GIVEN DATA:
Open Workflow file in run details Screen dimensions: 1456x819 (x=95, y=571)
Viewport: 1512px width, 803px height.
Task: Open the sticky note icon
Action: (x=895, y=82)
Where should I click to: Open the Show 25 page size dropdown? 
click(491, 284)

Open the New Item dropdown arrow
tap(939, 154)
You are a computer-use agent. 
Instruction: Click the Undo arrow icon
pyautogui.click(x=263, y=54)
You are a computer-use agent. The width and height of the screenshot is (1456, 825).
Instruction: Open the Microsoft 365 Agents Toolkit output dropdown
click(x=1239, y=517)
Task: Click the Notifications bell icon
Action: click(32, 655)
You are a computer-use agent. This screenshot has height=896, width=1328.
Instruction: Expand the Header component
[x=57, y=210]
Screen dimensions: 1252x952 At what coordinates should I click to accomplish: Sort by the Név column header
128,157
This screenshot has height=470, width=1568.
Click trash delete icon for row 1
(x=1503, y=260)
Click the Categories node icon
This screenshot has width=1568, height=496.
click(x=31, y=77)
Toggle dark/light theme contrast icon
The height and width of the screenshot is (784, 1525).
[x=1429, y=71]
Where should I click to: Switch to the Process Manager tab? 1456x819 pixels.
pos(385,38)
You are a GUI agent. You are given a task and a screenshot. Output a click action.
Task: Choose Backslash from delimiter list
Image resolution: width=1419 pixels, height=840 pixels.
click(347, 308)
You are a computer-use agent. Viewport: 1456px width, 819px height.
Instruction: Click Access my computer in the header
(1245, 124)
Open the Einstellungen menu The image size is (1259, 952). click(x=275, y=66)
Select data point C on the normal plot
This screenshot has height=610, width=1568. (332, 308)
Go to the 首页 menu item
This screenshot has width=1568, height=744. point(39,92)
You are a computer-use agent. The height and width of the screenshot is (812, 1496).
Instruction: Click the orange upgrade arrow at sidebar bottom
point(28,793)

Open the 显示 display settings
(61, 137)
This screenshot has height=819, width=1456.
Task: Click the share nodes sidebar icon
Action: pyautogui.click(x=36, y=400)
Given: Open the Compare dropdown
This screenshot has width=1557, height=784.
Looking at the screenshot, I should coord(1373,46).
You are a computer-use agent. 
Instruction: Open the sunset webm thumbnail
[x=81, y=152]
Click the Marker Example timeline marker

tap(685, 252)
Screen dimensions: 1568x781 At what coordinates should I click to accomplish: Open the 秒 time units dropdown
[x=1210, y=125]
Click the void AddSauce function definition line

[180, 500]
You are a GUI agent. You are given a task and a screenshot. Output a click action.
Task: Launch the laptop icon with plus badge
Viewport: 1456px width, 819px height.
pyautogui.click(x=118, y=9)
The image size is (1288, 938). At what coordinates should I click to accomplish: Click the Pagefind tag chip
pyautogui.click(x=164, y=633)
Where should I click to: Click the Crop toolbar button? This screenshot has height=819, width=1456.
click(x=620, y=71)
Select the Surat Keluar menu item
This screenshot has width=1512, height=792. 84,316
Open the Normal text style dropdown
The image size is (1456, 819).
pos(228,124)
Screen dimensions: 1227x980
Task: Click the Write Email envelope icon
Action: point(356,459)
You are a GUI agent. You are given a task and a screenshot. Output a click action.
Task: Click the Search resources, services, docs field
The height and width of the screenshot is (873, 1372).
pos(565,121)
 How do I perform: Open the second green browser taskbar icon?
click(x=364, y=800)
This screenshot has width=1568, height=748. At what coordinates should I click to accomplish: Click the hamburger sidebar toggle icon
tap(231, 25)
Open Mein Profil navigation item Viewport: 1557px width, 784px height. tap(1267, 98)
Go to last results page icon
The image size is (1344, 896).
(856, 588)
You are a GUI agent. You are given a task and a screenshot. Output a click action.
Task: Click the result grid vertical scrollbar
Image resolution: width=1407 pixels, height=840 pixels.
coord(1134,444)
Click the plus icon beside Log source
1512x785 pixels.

INSTRUCTIONS TO FOLLOW: Tally every line of the entries that contains the word "plus", and respond with that number only.

SOLUTION TO THIS EXERCISE: 2